White House press secretary Josh Earnest said that only President Barack Obama has a strategy for ensuring that Iran does not obtain a nuclear weapon, but he was pressed Monday on Netanyahu’s small but significantly different goal.

AP Photo/Susan Walsh

ABC News reporter Jonathan Karl pointed to the difference.

“You said the United States is committed to a position where Iran will never acquire a nuclear weapon, but Bibi Netanyahu today said what he’s been saying all along is the goal is to make sure Iran doesn’t get the capability to build a nuclear weapon, which he says, and it is, a different view,” Karl said. He later elaborated that the prime minister was referring to uranium enrichment capability and a ballistic missile program to enable a delivery system for a nuclear weapon.

Earnest was not clear that he saw a difference, and wanted to know what Netanyahu’s plan was.

“The point is, the president has made a strategic decision about clearly what he believes is in the best interest of the United States,” Earnest said comparing Obama and Netanyahu. “No one else has laid out a strategy for how to accomplish apparently what the prime minister has laid out as his goal. He hasn’t even laid out a strategy for how to accomplish his goal.”

Iran has asked for the ability to enrich uranium for energy purposes but not for nuclear weapons. The negotiations would likely provide an avenue for some enrichment but prohibit making a bomb. Netanyahu believes having that capacity will allow Iran to move forward with weapons.

Netanyahu spoke Monday at the American Israel Public Affairs Committee's annual conference in Washington and will address a joint session of Congress on Tuesday. Earnest said Obama did not watch Monday's speech and likely will not watch the Tuesday speech. Multiple Democrats have said they will not attend the speech to Congress.

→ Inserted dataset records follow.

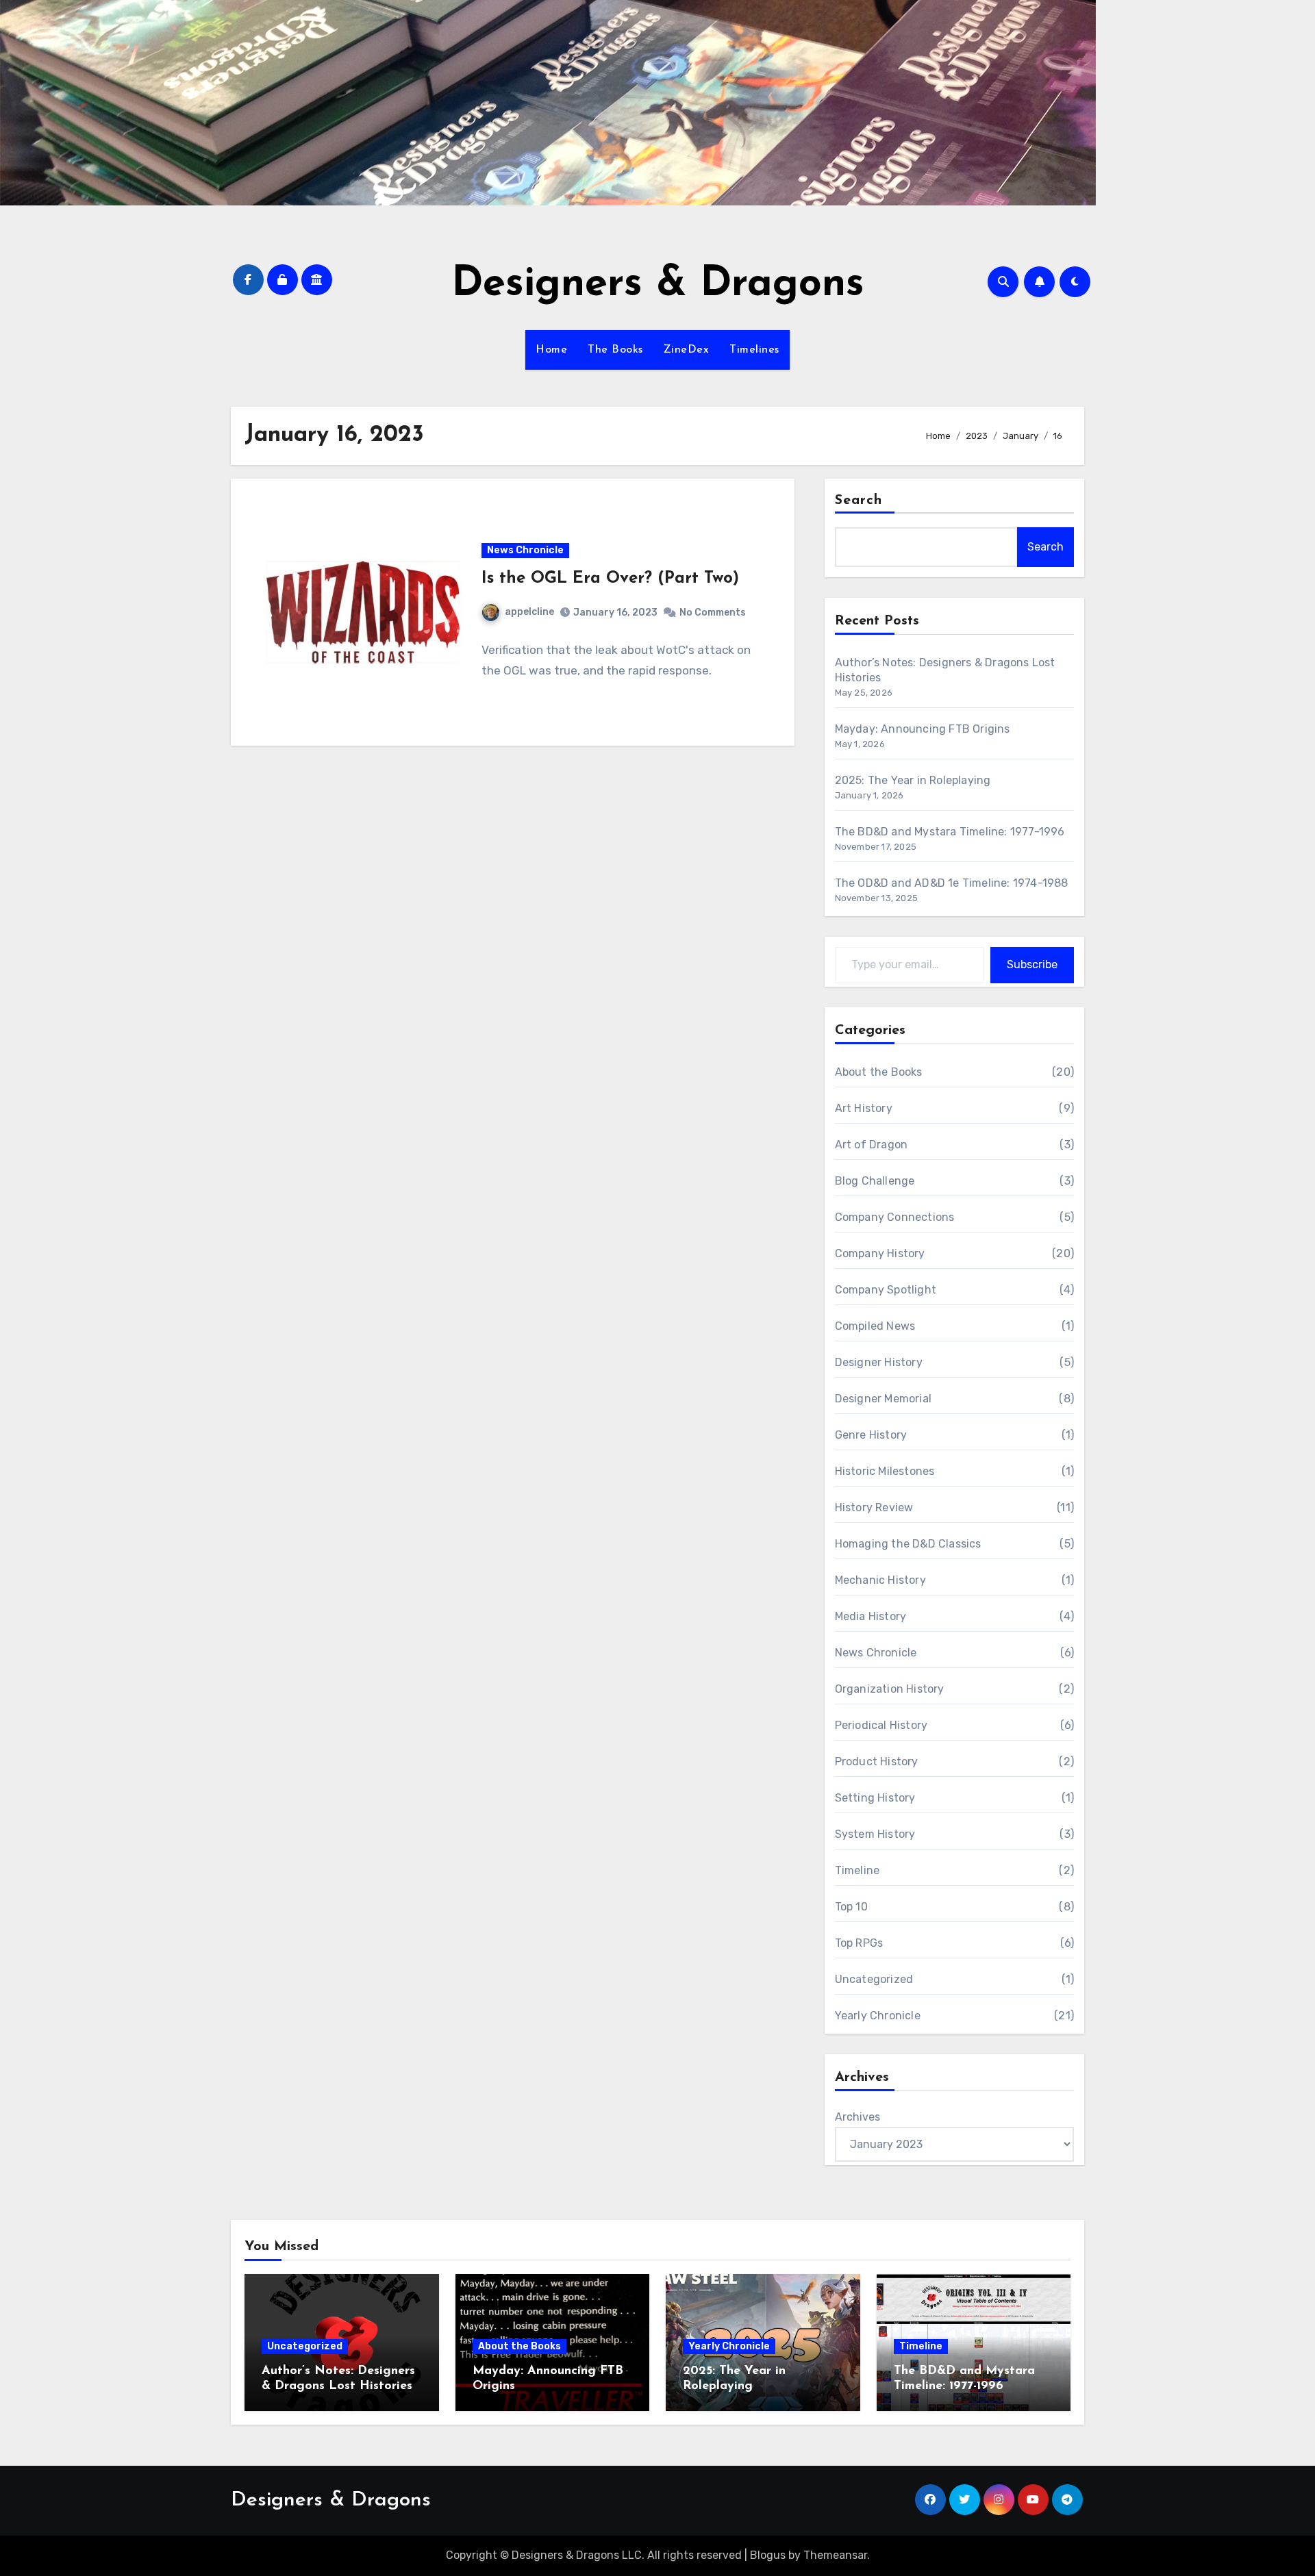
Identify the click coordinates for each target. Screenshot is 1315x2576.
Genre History (871, 1434)
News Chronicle (525, 550)
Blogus (768, 2555)
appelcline (529, 612)
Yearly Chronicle (877, 2015)
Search (859, 500)
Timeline (857, 1870)
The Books (615, 349)
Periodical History (881, 1725)
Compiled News (875, 1326)
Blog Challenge (875, 1180)
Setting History (875, 1797)
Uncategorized (874, 1979)
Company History (880, 1253)
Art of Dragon (871, 1144)
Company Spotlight (885, 1289)
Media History (871, 1616)
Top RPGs (859, 1942)
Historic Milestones (885, 1471)
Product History (876, 1761)
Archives (857, 2116)
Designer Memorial (883, 1398)
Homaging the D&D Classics (908, 1543)
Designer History (879, 1362)
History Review (874, 1507)
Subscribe (1032, 964)
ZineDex (687, 349)
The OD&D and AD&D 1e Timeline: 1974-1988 (951, 882)
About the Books (879, 1071)
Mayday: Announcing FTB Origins (922, 728)
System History (875, 1834)
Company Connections (895, 1217)
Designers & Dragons (657, 284)
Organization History (889, 1688)
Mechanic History (880, 1580)
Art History (863, 1108)
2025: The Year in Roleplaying (913, 780)
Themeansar (835, 2555)
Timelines (754, 349)
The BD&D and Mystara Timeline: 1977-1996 (950, 831)
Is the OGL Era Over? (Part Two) (610, 578)
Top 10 (851, 1906)
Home (551, 349)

Obama has declined to meet with Netanyahu in Washington, citing a close proximity to the March 17 Israeli election. Still, the White House insists the bond between the U.S. and Israel continues to be strong.

Referring to hawks that oppose negotiations with Iran, Earnest said there is no strategy there either.

“I’m not even sure that the military option that some people consider to be an alternative to the president’s strategy would even accomplish his goal, because it would require not just a detailed destruction of Iran’s infrastructure but it would also require a removal of knowledge that Iran has already obtained,” Earnest said. “So the fact is, the goal the president set out, that is consistent with our national security imperatives in this country is to ensure that Iran does not obtain a nuclear weapon. The best way for us to do that is at the negotiating table.”

Nevertheless, Earnest said the likelihood of reaching a nuclear deal with Iran is still 50-50, and said, “This president has made clear, and he is not going to sign a bad deal.”